Technique of bending the arms on the Lower Block:
The starting position is standing flat with the back straight. It is necessary to take the back handle attached to the Lower Block and extend the hands forward. The position of the handle of the lower unit should be kept at shoulder level, when performing the exercise, the palms should be turned upwards. It is important not to turn the elbows to the sides, holding them near the trunk;
The look is directed strictly in front of him, the rib cage is opened, the stomach is pulled. On inspiration, the handle is pulled to the chest, bending the biceps. Only the forearms participate in the movement, the shoulders remain motionless;
The highlight of the exercise is the moment of complete contraction of the biceps. To increase the tension, you need to strongly force the biceps to the upper point;
Return to the starting position occurs on exhalation, slowly, without losing tension in the hands;
For one workout, 3-4 approaches of 12-15 push-ups are enough.
Exercise refers to isolated elements that do not require high intensity of force, so it should be performed with a small weight, but with a large number of repetitions and necessarily in the right technique;
In case of an error in the technique on one of the repetitions, it still needs to be completed by doing an exercise of incomplete amplitude.

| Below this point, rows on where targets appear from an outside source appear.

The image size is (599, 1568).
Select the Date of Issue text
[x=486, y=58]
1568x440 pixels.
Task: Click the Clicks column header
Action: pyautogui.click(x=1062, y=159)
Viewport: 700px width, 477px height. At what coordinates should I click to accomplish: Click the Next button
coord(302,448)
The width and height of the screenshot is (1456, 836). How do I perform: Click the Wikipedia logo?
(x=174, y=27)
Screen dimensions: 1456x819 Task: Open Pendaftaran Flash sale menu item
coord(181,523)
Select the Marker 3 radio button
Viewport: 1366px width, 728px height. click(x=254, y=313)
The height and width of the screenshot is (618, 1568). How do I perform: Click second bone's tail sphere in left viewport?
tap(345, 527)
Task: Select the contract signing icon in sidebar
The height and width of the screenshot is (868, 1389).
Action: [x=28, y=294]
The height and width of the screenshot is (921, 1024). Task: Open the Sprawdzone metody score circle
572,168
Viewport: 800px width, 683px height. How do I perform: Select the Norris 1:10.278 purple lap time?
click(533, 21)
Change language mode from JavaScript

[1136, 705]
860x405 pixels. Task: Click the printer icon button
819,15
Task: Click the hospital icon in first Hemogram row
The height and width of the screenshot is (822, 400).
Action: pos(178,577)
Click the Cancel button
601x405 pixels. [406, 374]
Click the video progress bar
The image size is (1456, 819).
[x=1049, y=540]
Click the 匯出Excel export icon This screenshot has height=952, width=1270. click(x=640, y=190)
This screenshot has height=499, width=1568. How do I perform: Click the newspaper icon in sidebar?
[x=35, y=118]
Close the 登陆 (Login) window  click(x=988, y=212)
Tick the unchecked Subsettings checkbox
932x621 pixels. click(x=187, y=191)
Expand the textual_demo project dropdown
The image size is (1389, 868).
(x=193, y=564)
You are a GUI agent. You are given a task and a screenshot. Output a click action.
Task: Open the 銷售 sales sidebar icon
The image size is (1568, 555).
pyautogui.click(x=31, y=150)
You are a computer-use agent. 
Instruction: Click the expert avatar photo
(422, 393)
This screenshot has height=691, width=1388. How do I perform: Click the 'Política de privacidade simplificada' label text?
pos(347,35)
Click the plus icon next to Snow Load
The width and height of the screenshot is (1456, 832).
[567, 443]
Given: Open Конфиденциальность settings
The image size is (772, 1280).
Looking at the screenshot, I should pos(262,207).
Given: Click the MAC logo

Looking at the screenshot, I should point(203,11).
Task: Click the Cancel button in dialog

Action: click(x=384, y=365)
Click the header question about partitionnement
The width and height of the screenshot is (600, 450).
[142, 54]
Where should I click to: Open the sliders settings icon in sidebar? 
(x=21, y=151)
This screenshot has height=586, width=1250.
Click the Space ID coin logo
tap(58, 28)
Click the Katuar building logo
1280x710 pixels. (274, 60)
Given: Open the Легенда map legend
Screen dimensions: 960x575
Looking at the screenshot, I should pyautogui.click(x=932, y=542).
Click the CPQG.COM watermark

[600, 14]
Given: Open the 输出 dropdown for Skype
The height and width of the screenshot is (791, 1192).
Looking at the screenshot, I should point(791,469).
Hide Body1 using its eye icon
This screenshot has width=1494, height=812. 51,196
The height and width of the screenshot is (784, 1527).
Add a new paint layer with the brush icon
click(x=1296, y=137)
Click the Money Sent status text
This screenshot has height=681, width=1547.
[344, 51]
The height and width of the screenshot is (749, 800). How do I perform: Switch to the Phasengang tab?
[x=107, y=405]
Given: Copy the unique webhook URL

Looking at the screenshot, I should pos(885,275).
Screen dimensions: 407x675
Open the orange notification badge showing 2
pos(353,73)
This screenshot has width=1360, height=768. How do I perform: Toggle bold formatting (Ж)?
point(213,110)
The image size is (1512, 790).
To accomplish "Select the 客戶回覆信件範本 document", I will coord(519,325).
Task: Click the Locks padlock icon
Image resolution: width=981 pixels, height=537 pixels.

At the next repetition, you need to try to lift the weight higher;
Elbows and shoulders should stand still, only the forearm works. This is an important point to constantly monitor;
All movements should be smooth, without jerks, the body does not swing and does not help hands, flexions are performed due to the strength of the biceps;
It is important to control movements when lowering the handle, the load in the biceps should remain constant;
The back should remain straight and taut, without sagging or movement of the shoulders.
How to do arm push-ups on the Lower Block?
Bending of the arms on the Lower Block can be performed in different variants, the combination of different types of exercises helps to pump the biceps in more detail and qualitatively. If you use a straight handle, most of the load will go to the outer head of the biceps, if it is curved-then inside. The use of simple handles allows you to work your hands not only simultaneously, but alternately.